Salesloft
- Type: Private
- Industry: Sales Engagement
- Founded: 2011
- Founder: Kyle Porter, Rob Forman, Tim Dorr, and David Cummings
- Headquarters: Atlanta, Georgia, U.S.
- Key people: Kyle Porter, Rob Forman, Tim Dorr, David Cummings and Tom Noonan
- Products: Sales Engagement Platform
- Website: salesloft.com

= Salesloft =

US sales engagement platform since 2011

Salesloft is a sales engagement platform. The company was founded in September 2011. Though its original product offering focused on sales development, the company has since expanded its platform to offer functionality for the entire sales organization.

==History==
The company's founders, Kyle Porter and David Cummings, met at Georgia Tech's Advanced Technology Development Center and incorporated Salesloft in September 2011. The company relocated to its new office in Regions Plaza in Midtown Atlanta in August 2017.

Based in Atlanta, Georgia, with additional offices in San Francisco, New York, London, Singapore and Guadalajara, Mexico, Salesloft has more than 700 employees and was recognized as the #1 best place to work in Atlanta. The company was also named the 7th Fastest-Growing Technology Company in North America by Deloitte. In April 2019, Salesloft raised a $70M venture round, led by Insight Venture Partners.

In August 2025, Salesloft announced an agreement to merge with Clari, a revenue orchestration platform company.

In March 2026, Salesloft and Clari announced a year-long partnership with the nonprofit Women in Revenue to provide mentorship and professional development opportunities for women in revenue-related roles.

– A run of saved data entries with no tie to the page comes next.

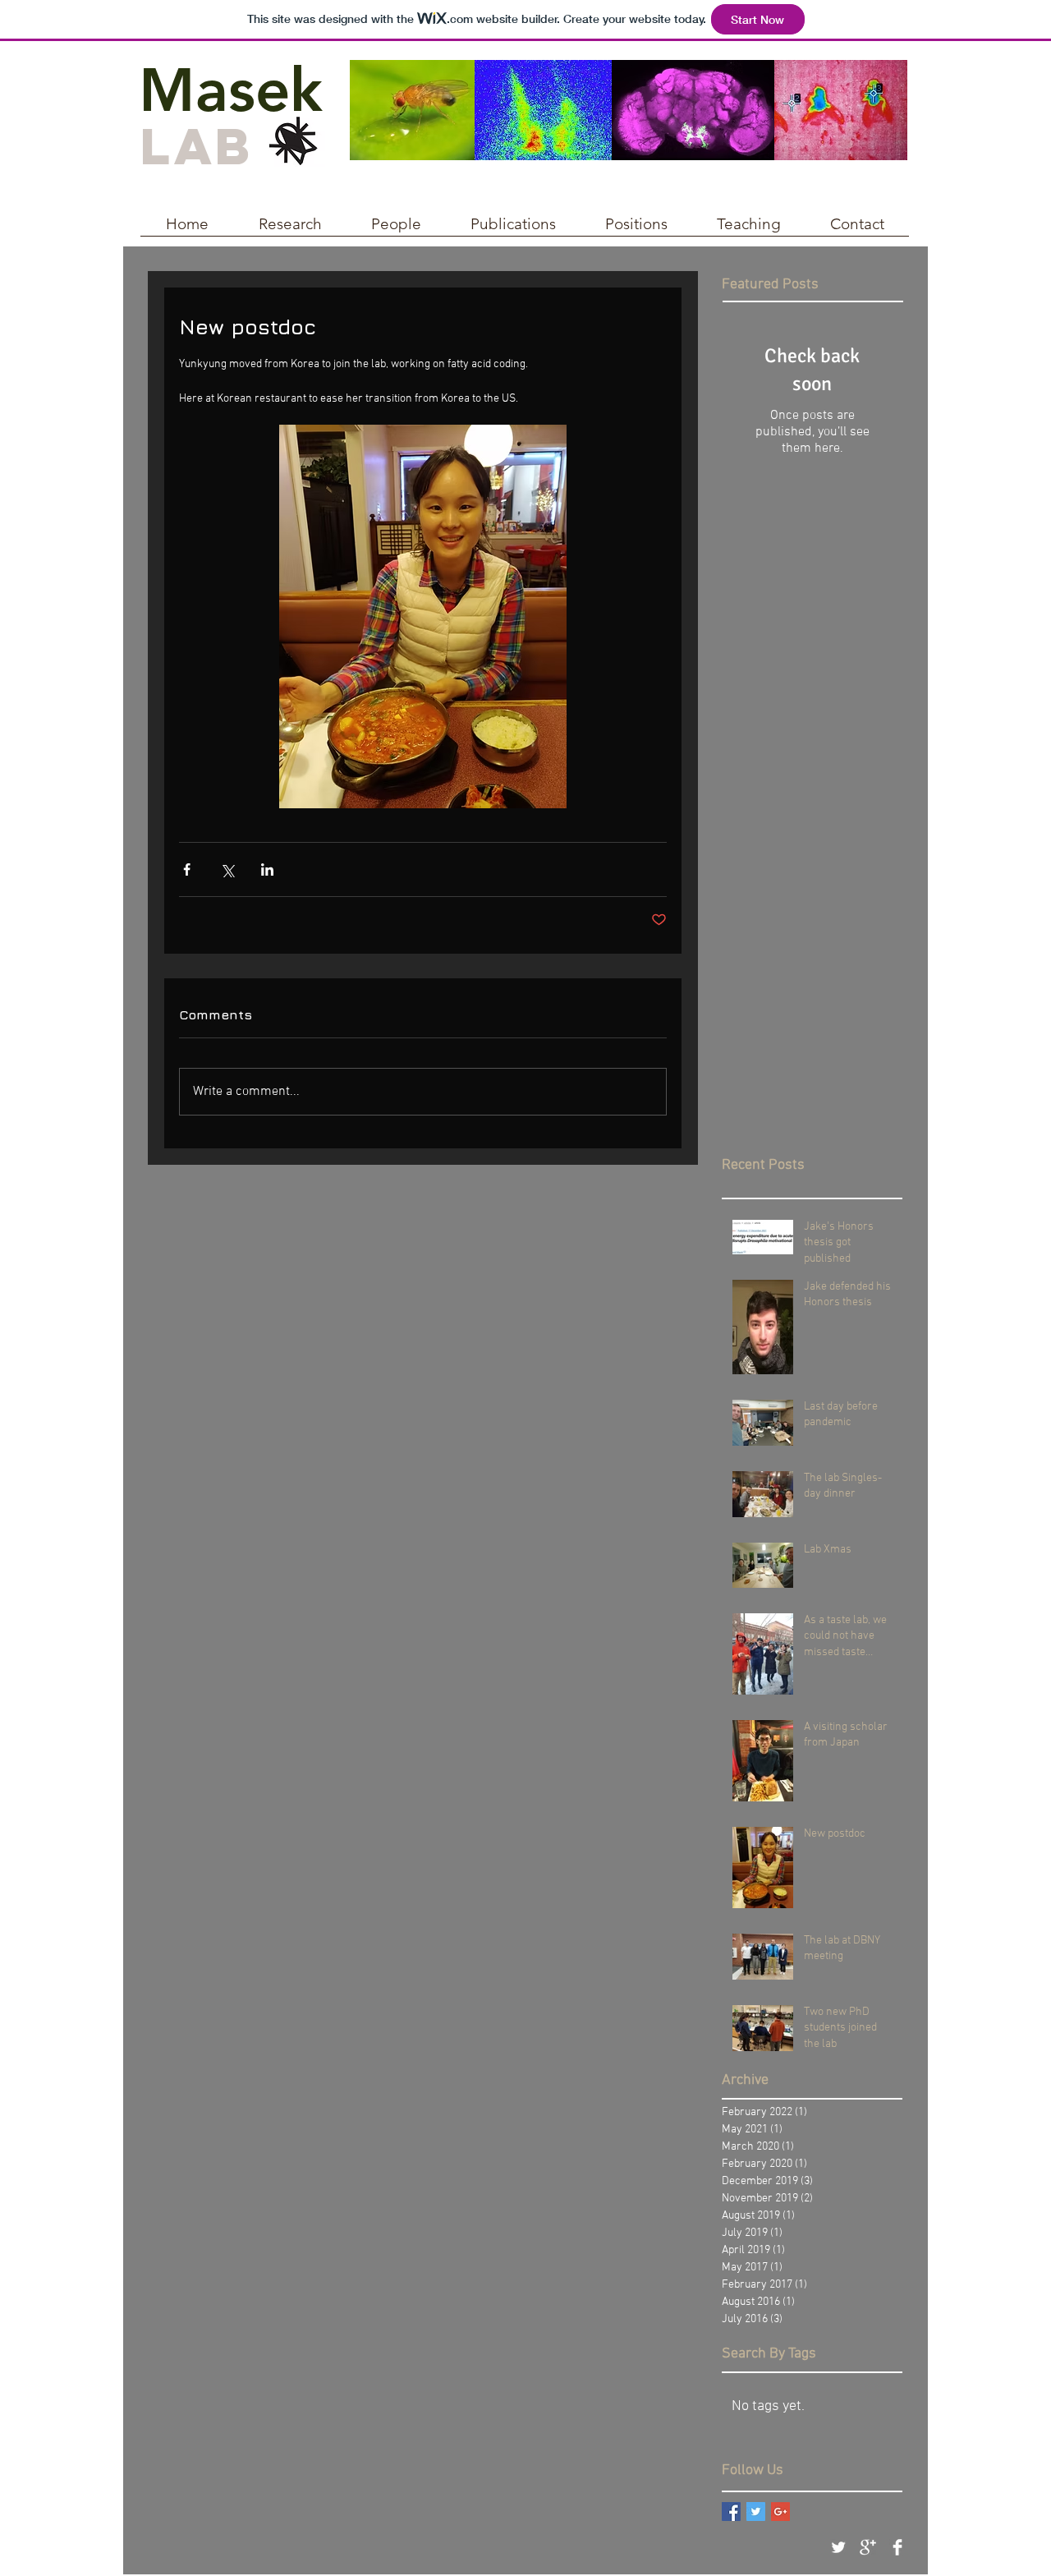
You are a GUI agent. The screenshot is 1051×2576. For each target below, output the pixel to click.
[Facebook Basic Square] (731, 2511)
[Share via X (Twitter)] (227, 869)
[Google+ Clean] (868, 2547)
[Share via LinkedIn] (267, 869)
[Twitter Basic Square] (755, 2511)
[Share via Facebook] (187, 869)
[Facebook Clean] (897, 2547)
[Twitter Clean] (838, 2547)
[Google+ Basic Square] (780, 2511)
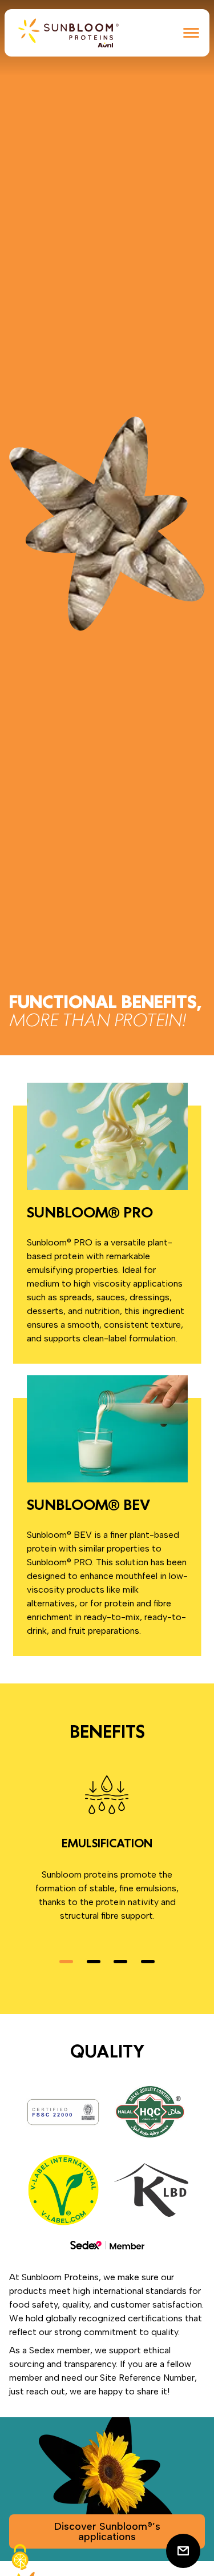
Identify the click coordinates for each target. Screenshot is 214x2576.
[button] (66, 1961)
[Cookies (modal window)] (20, 2557)
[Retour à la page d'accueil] (68, 32)
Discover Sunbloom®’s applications (107, 2531)
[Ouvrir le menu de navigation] (191, 33)
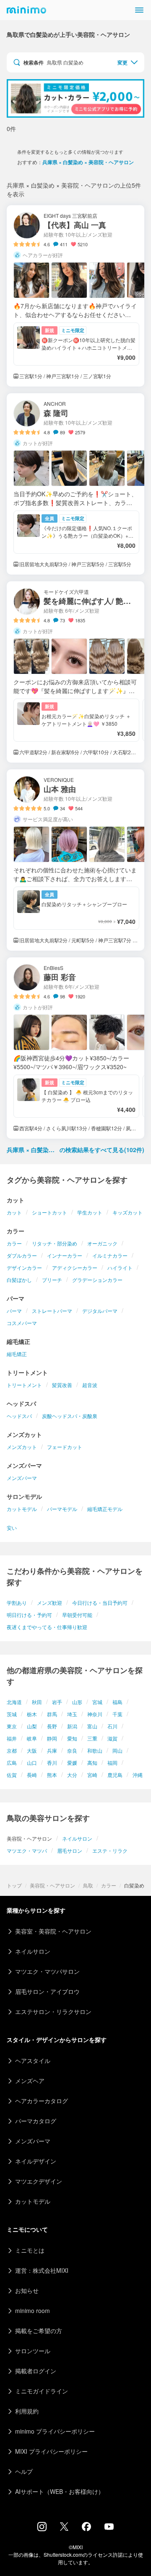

==2025 security incident==
In August 2025, Salesloft disclosed a major cybersecurity incident involving its Drift platform, which it had acquired in February 2024. Initially believed to impact only Salesforce-integrated customers, the breach was later found to be significantly more widespread, affecting a broad array of third-party integrations and potentially compromising over 700 organizations.

The incident was attributed to a financially motivated threat group tracked by Google as UNC6395, which exploited Drift integrations to access connected systems. Researchers from Mandiant and Google's Threat Intelligence Group confirmed that the attackers were able to retrieve OAuth tokens and API keys, enabling access to services including Google Workspace, AWS, VPNs, and Snowflake environments.The ShinyHunters cybercriminal group claimed responsibility to the press, which was later confirmed by BleepingComputer.

Google warned that any Drift integration, regardless of platform, should be considered potentially compromised.

In response, Salesloft recommended that all Drift customers revoke and rotate any existing API keys and began working with Mandiant, Google Cloud, and cyber insurer Coalition to investigate the full extent of the breach. Salesforce also disabled all Drift integrations with its platform as a precaution.

As of early September 2025, the root cause of the breach remained unknown, and the full scope of the compromise was still under investigation. The incident highlighted the security risks of interconnected SaaS platforms. DriftBreach.com was launched to track companies that publicly confirmed they were affected by the breach.

== Acquisition ==
2018

- Acquired North Carolina startup Noteninja for an undisclosed amount.

2019

- Acquired Indianapolis-based sales assistant software company Costello for an undisclosed amount.

2024

- Acquired Drift for an undisclosed amount.